SOURCE PASSAGE:
Sherry Johnson addresses the impact of the reformed army upon Cuban society during the latter third of the eighteenth century and then projects the long-term significance of this experience well into the nineteenth. Her central focus is on the 1790s, and in particular, the administration of governor Luis de Las Casas, where Johnson assumes a strongly revisionist position. Researched in the appropriate archives of Spain and Cuba and in various repositories in the United States, her book contains a wealth of new information about colonial Cuba during a period when the island experienced sweeping transformations following the defeat at Havana in the Seven Years' War.

In my own study of the Cuban army, I focused upon the military reorganization, its political implications, and the army's interplay with the habanero planter elite and the libre estate. Johnson goes beyond this framework to assess the impact of the army upon society: as the origin of a very substantial immigration into the island, as an important source of income into the local economies, and as a privileged order, through its fuero,wherein the holder answered to military justice. While previous studies on this period have generally emphasized the "sugarocracy" and its slaves, Johnson addresses the mass of the white population and the substantial free population of color, which assumed an important share of militia responsibility.

Through royal legislation enacted in 1766, the crown opened the gate to the retirement and resettlement of military veterans in Cuba. This step, designed to provide depth for the island's defenses, opened the way for an impressive growth of the white population and was accompanied by military pensions and privileges earned through years of service to the king. Johnson traces the fate of this population, bringing into view fascinating insights into late-eighteenth-century Cuban society. Often able to acquire small parcels of land, military veterans added to the population of smallholders that ringed urban Havana. Aspiring to administrative positions, retired officers established high visibility as the rural capitanes de partido that in effect governed the countryside. This immigration resulted from retirements both out of the fixed garrison of Cuba and from Spanish rotating units that were deployed in Cuba or simply passed through Havana; these retiring veterans [End Page 379] permitted the white population to hold its own despite increasing slave importations. Engaged in multiple agricultural pursuits, which included food production for Havana and the army as well as tobacco farming, these inhabitants—along with others who settled in the inland sections of the island—imposed an economic diversity that, Johnson asserts, was of primary importance in shaping the character of late-eighteenth-century Cuba. This perspective reaffirms the argument that monoculture did not dominate the island's economy until well into the nineteenth century.

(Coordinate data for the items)
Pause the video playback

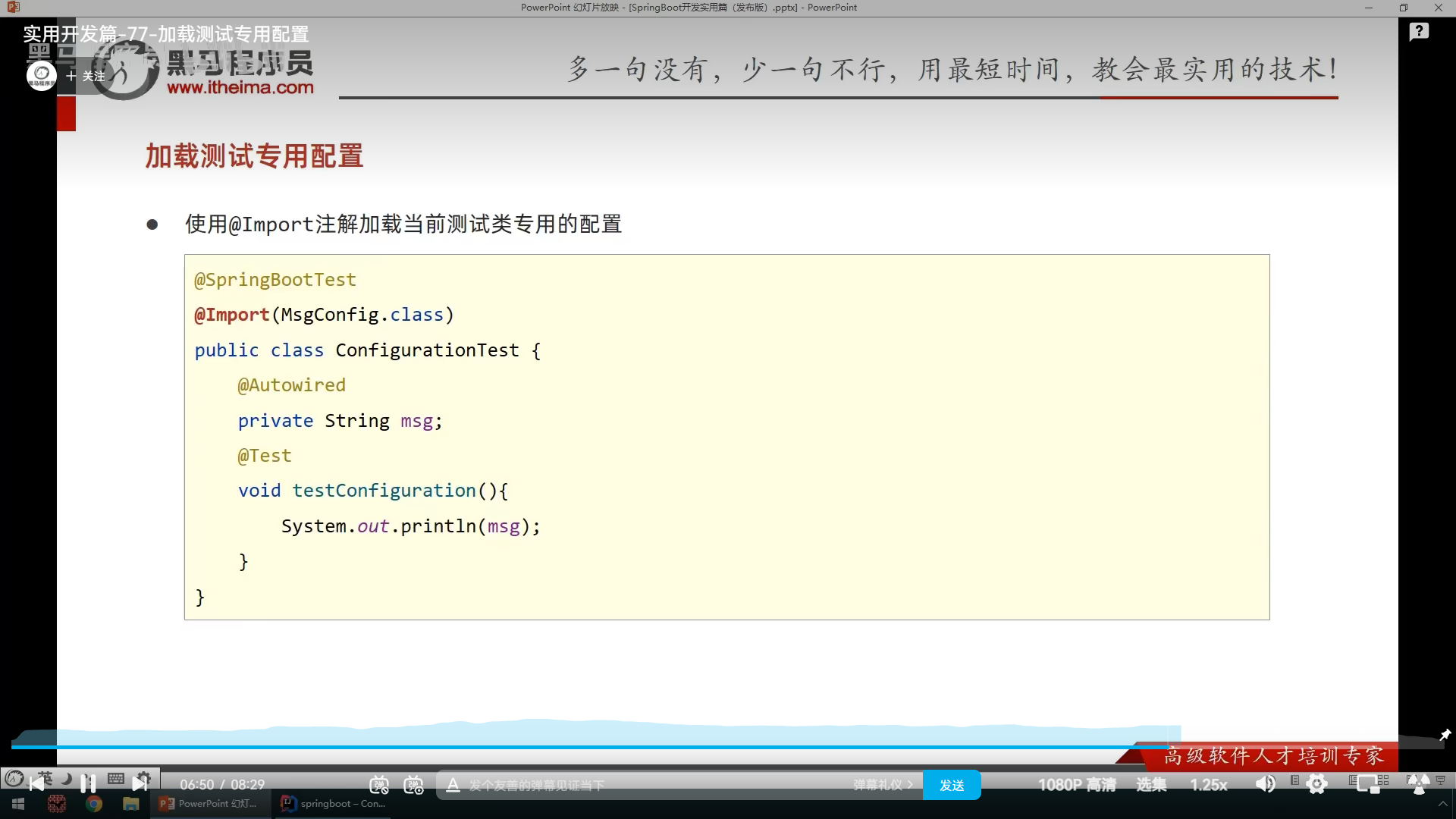(x=88, y=783)
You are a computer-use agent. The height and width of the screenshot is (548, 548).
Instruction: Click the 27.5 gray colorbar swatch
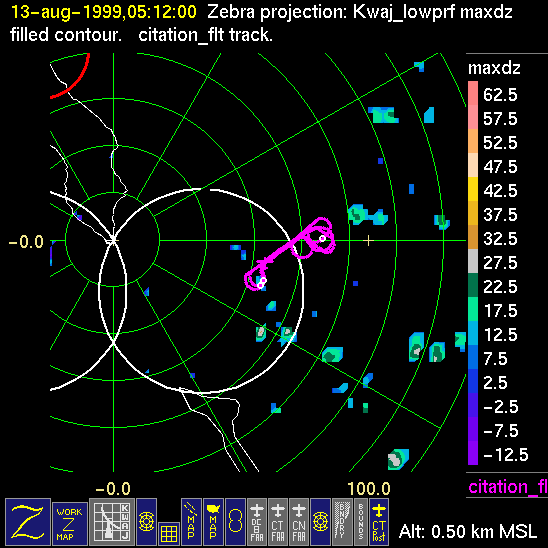(473, 261)
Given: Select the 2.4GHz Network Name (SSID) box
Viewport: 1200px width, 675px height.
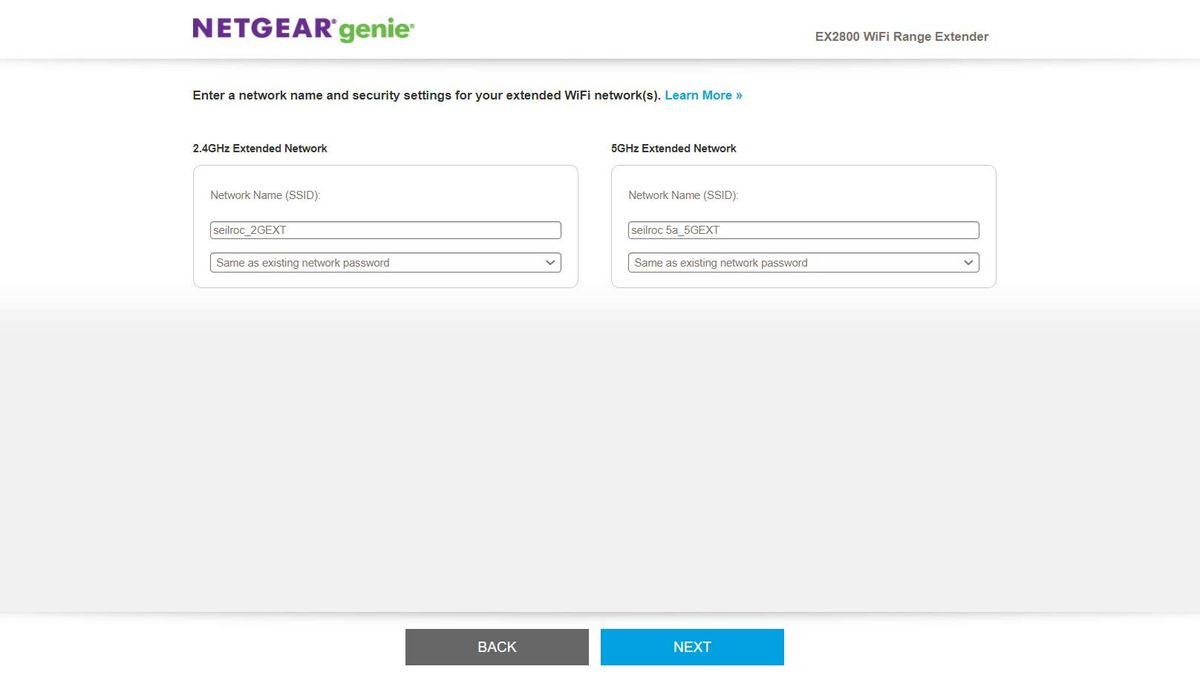Looking at the screenshot, I should click(x=385, y=229).
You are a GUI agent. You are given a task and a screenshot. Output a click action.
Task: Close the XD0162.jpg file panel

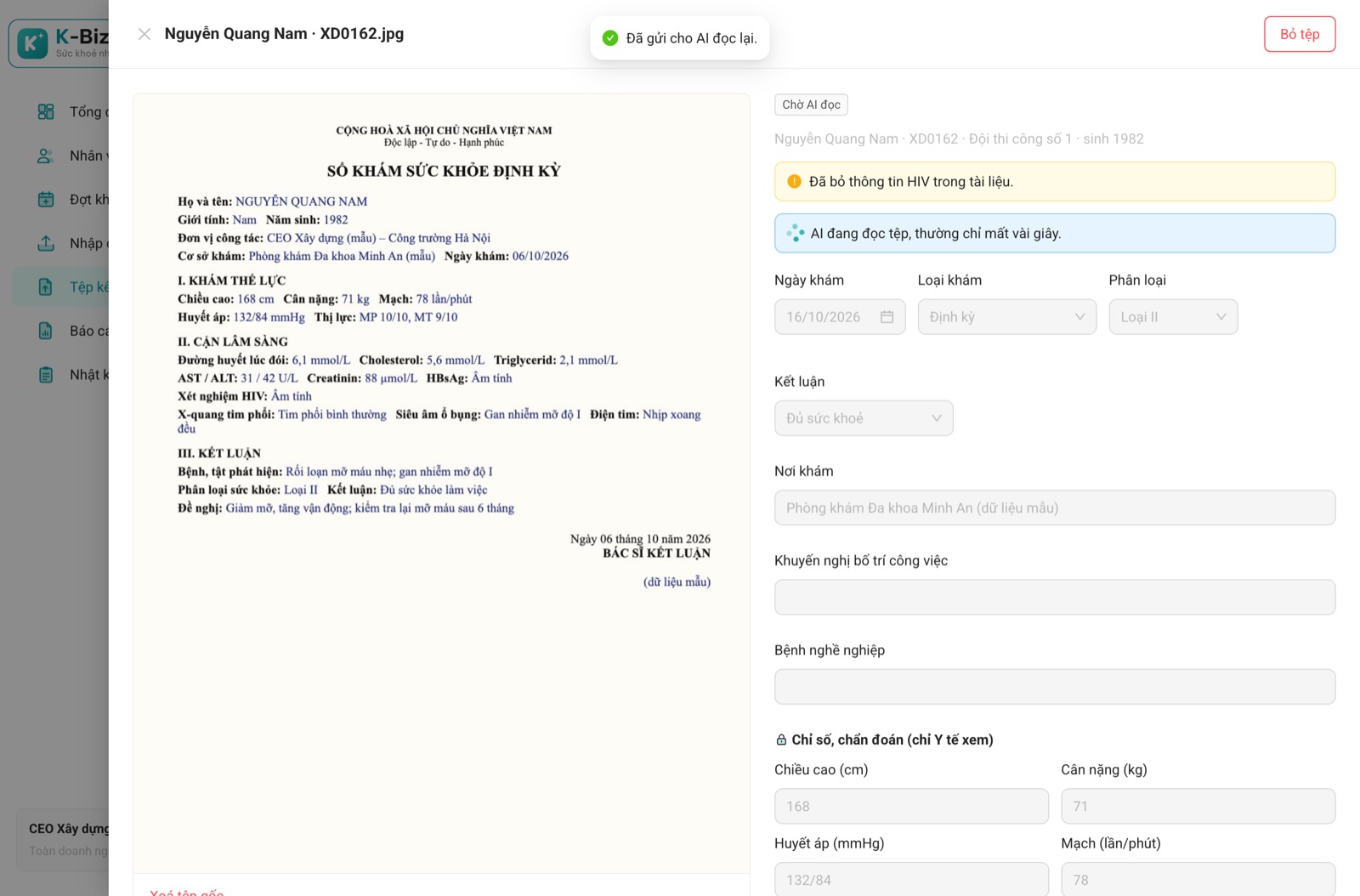[144, 34]
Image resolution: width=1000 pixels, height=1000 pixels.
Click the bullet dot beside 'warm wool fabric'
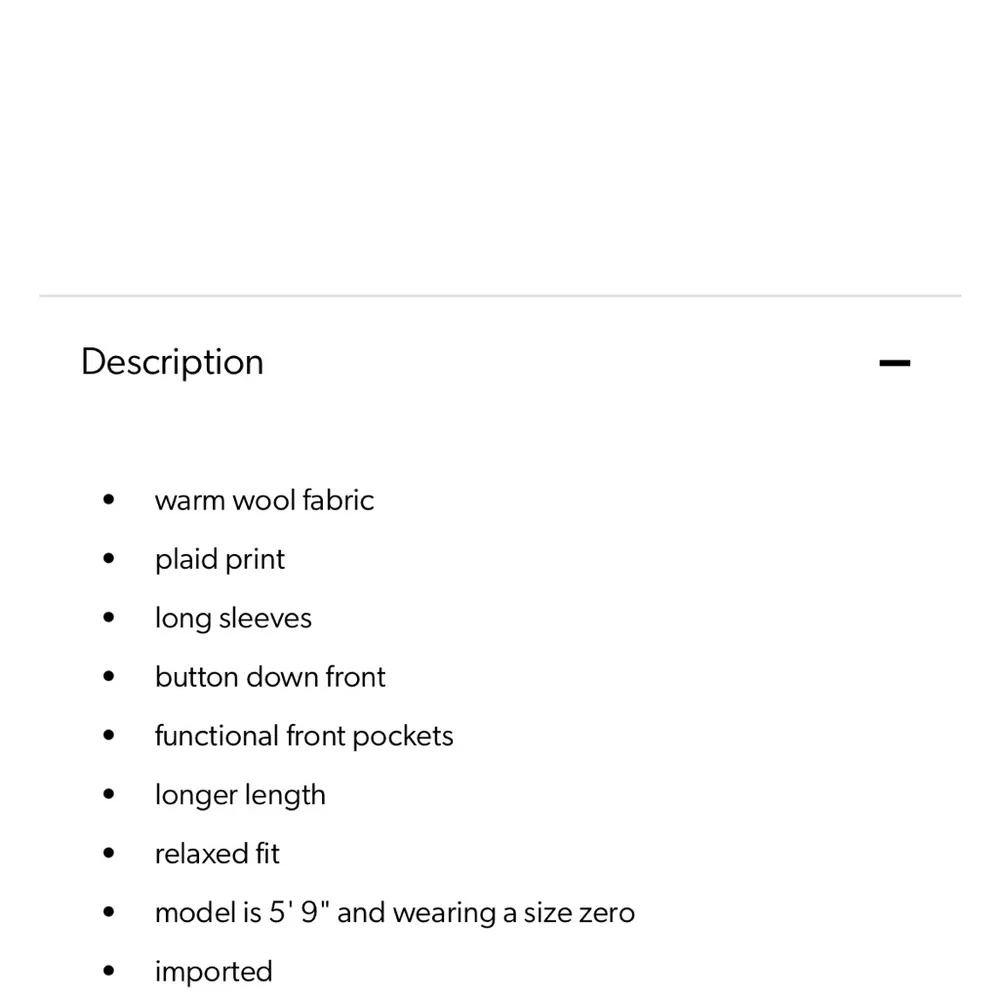[x=109, y=500]
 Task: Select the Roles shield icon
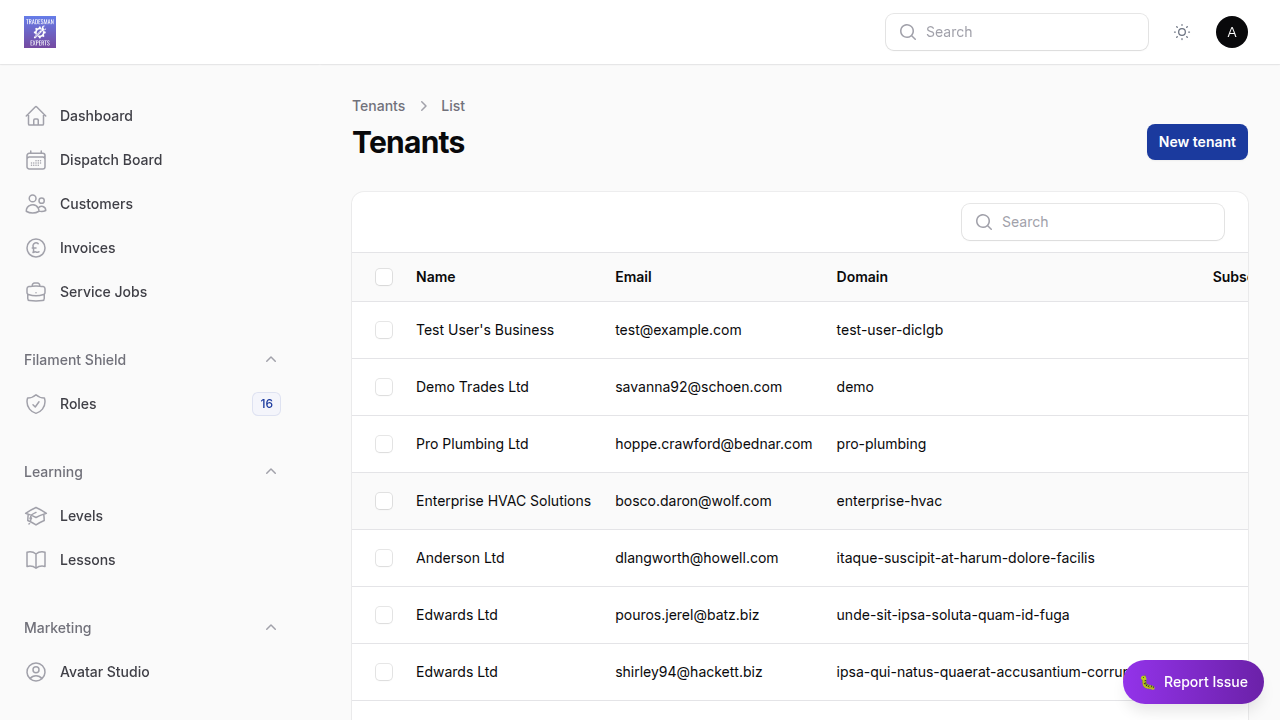point(36,403)
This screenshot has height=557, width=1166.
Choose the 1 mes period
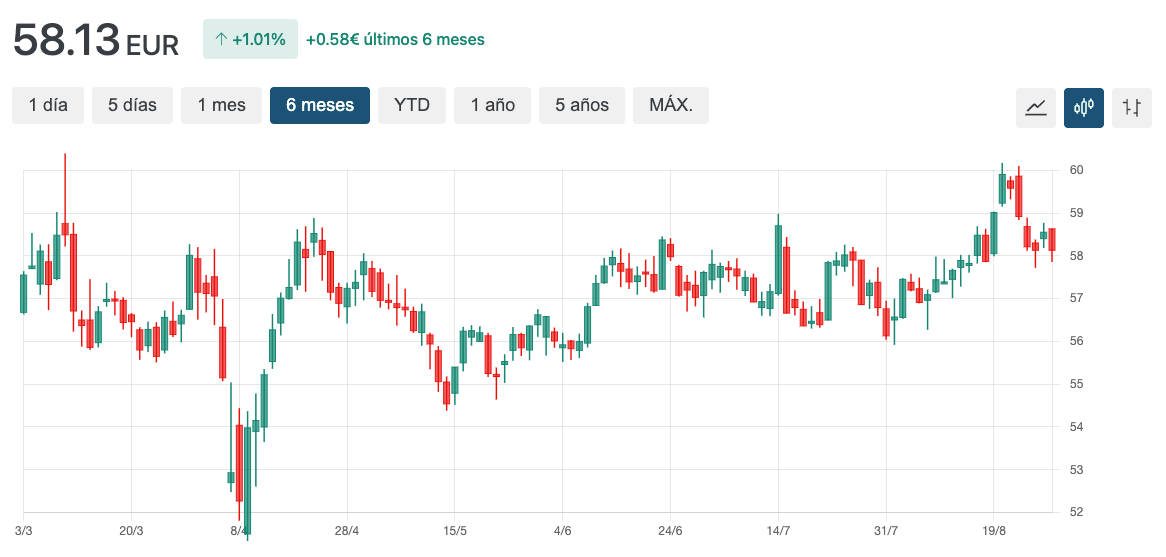221,105
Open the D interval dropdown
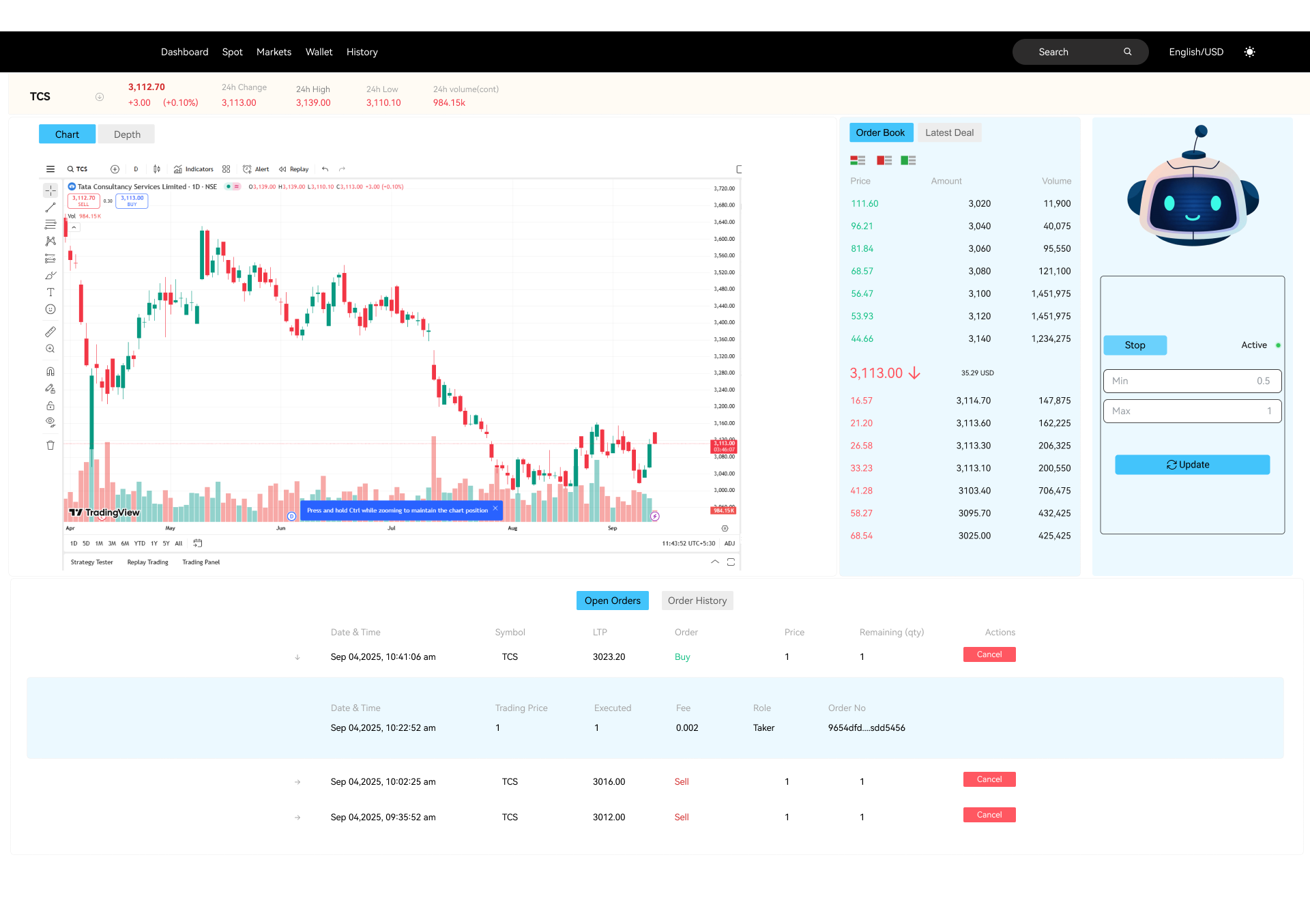This screenshot has height=924, width=1310. [x=136, y=169]
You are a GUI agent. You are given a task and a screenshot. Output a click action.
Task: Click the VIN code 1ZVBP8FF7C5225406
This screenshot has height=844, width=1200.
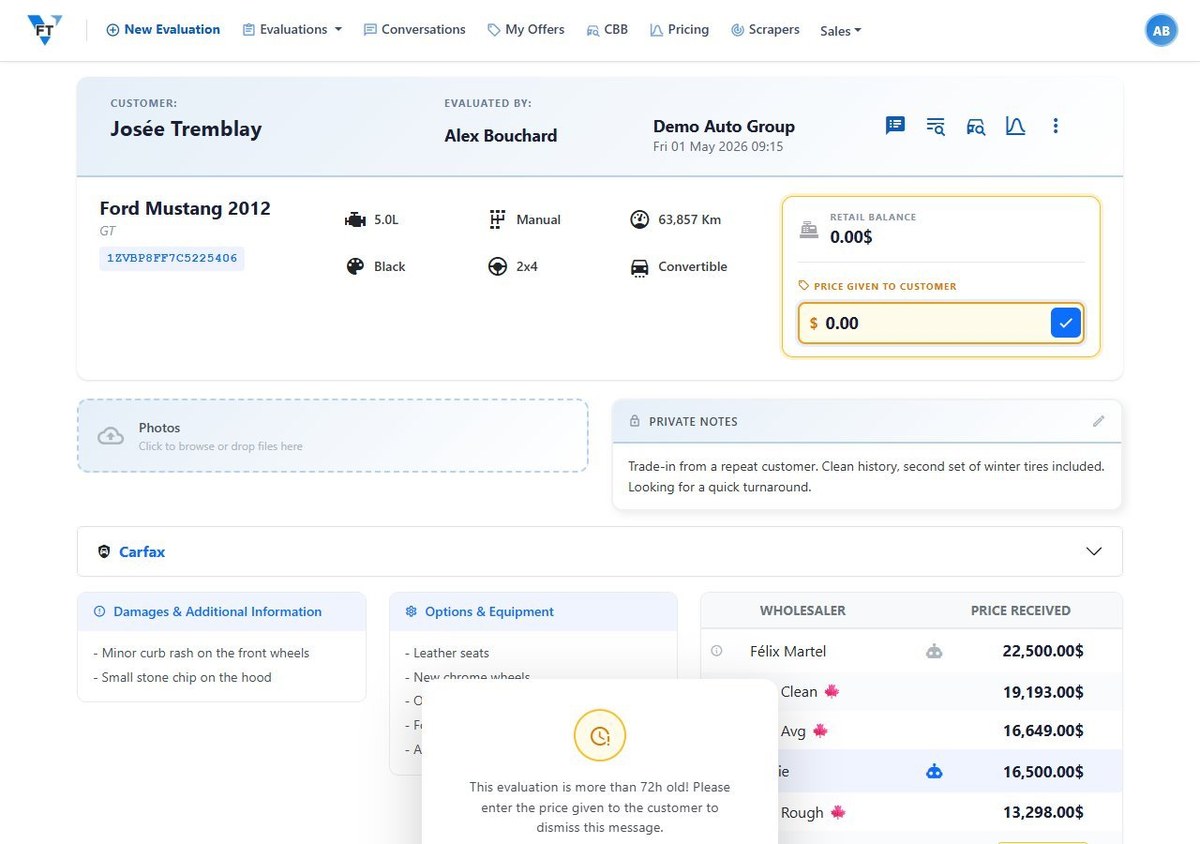172,258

TASKS AND EXERCISES:
[1] Copy the entries word for word, from their first line through the line containing "point(36,403)", and leave the pictures out.
[2] Write the next part of the passage on the reformed army in colonial Cuba, picking up after its last sentence.
The passage and the entries have no connection to each other.

ANSWERS GIVEN:
[1]
Pause the video playback

(x=88, y=783)
You are a computer-use agent. The height and width of the screenshot is (548, 548).
Instruction: Click the 27.5 gray colorbar swatch
(473, 261)
Given: Select the 2.4GHz Network Name (SSID) box
Viewport: 1200px width, 675px height.
Looking at the screenshot, I should click(x=385, y=229).
You are a GUI agent. You are given a task and a screenshot. Output a click action.
Task: Close the XD0162.jpg file panel

[144, 34]
Image resolution: width=1000 pixels, height=1000 pixels.
Click the bullet dot beside 'warm wool fabric'
[x=109, y=500]
 Task: Select the Roles shield icon
point(36,403)

[2]
Particularly enlightening is Johnson's work on marriage practices. Cuban families found Spanish officers and retired soldiers to be attractive mates for their daughters. Based on an extensive reading of parish records, Johnson calculates that over one-third of the marriages among Havana's white society involved Spanish men, a surprising figure indeed. In treating this subject, she explores the legal mechanisms governing such unions and their dowries, especially as defined by military law. Given the very high percentage of the population—both from Havana and from the inland jurisdictions—that served either as enlistees in the regular army or as militia volunteers, and who thus possessed the fuero militar along with their families, Johnson concludes that late-eighteenth-century Cuban society became truly "militarized."

This transformed Cuban society faced a crisis of profound proportions during the closing decade of the century, as the crown's efforts to reign in military spending coincided with unfortunate leadership at the colonial level. Johnson argues persuasively that Luis de Las Casas and Francisco de Arango y Parreño "were not as beloved by their...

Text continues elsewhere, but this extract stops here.